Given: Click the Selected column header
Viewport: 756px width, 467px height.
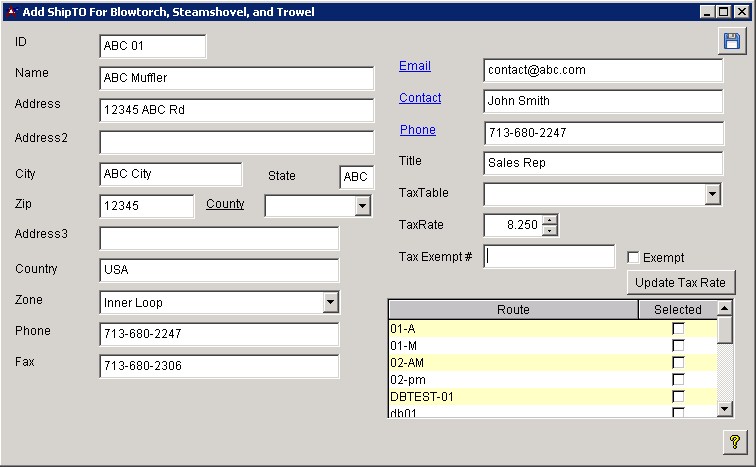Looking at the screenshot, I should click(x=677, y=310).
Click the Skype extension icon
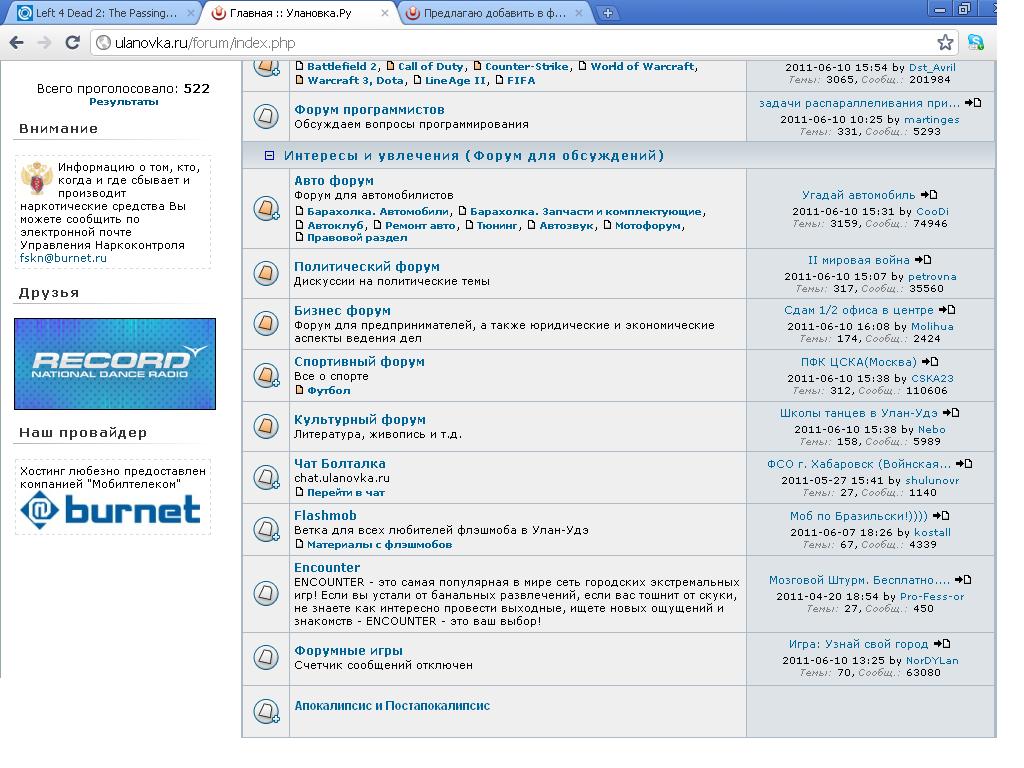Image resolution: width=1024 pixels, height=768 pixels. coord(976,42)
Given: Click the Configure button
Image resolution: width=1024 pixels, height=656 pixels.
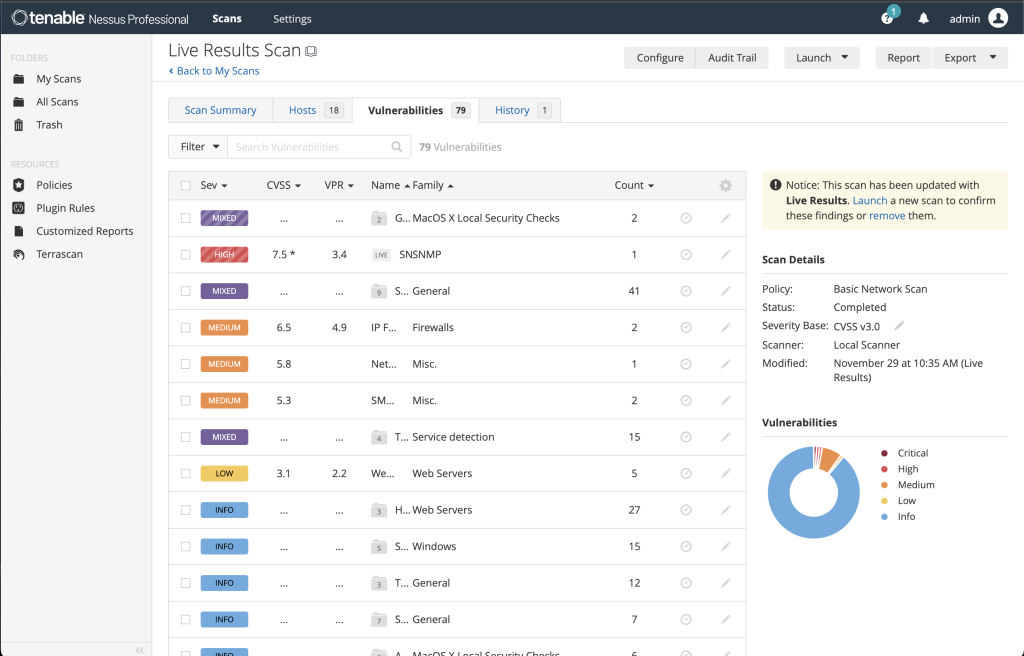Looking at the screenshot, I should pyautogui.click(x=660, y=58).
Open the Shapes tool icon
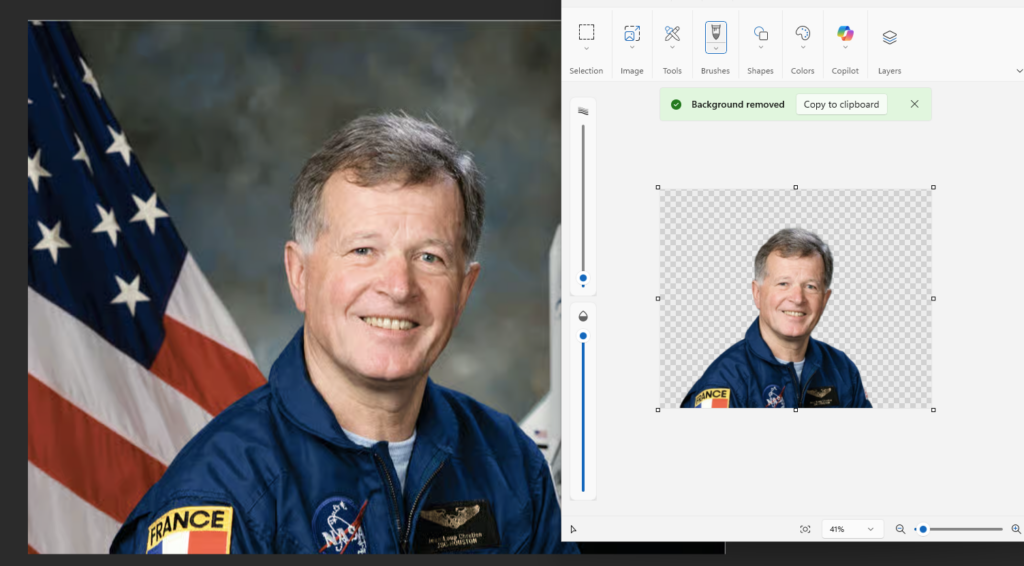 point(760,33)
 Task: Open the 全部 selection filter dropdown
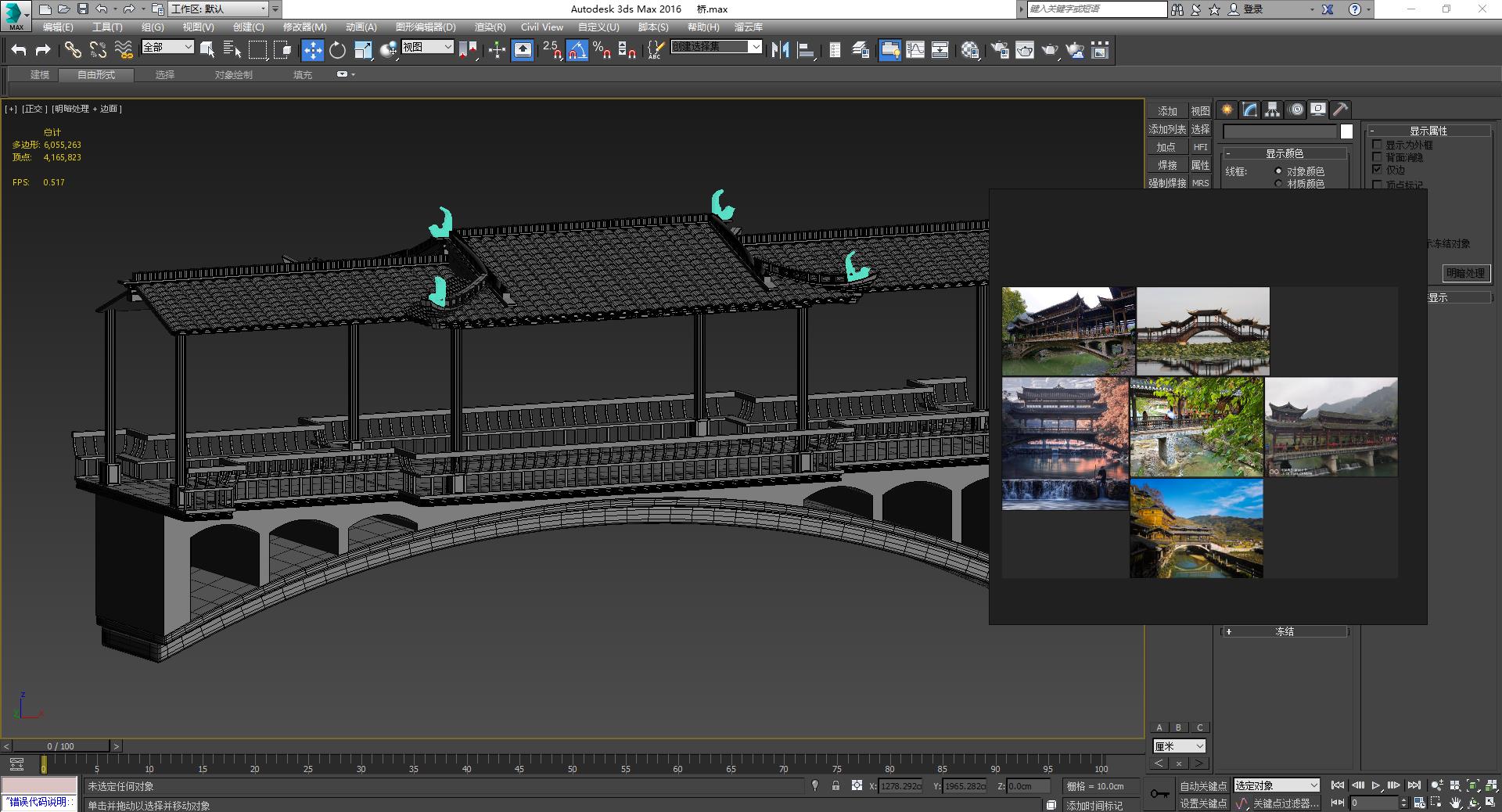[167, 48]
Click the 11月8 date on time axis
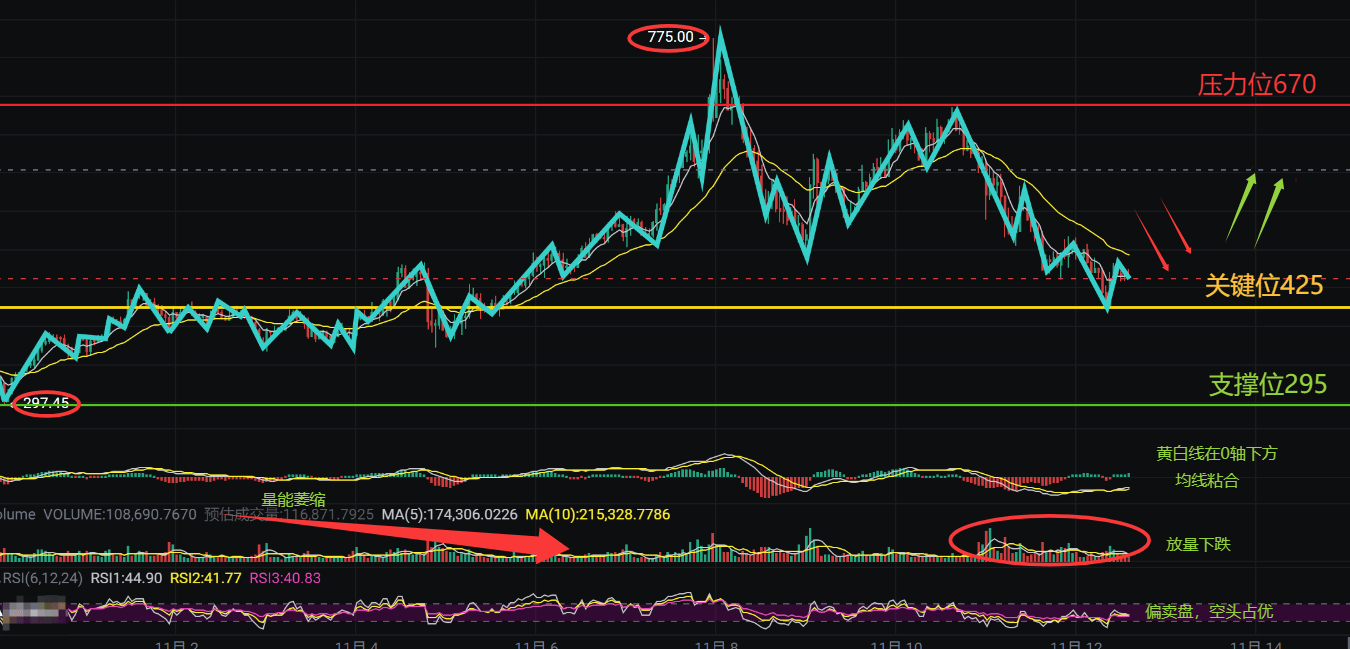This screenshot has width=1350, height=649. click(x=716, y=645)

=-=-=-=-=

Work to complete
Reproduce the whole listing verbatim. Pictures stay out of the copy.

Answer to this exercise
Given: Click the Selected column header
Viewport: 756px width, 467px height.
Looking at the screenshot, I should click(x=677, y=310).
Click the Skype extension icon
Image resolution: width=1024 pixels, height=768 pixels. coord(976,42)
Given: Click the Configure button
Image resolution: width=1024 pixels, height=656 pixels.
Looking at the screenshot, I should pyautogui.click(x=660, y=58).
Open the Shapes tool icon
 point(760,33)
 Task: Open the 全部 selection filter dropdown
[167, 48]
Click the 11月8 date on time axis
This screenshot has width=1350, height=649. click(x=716, y=645)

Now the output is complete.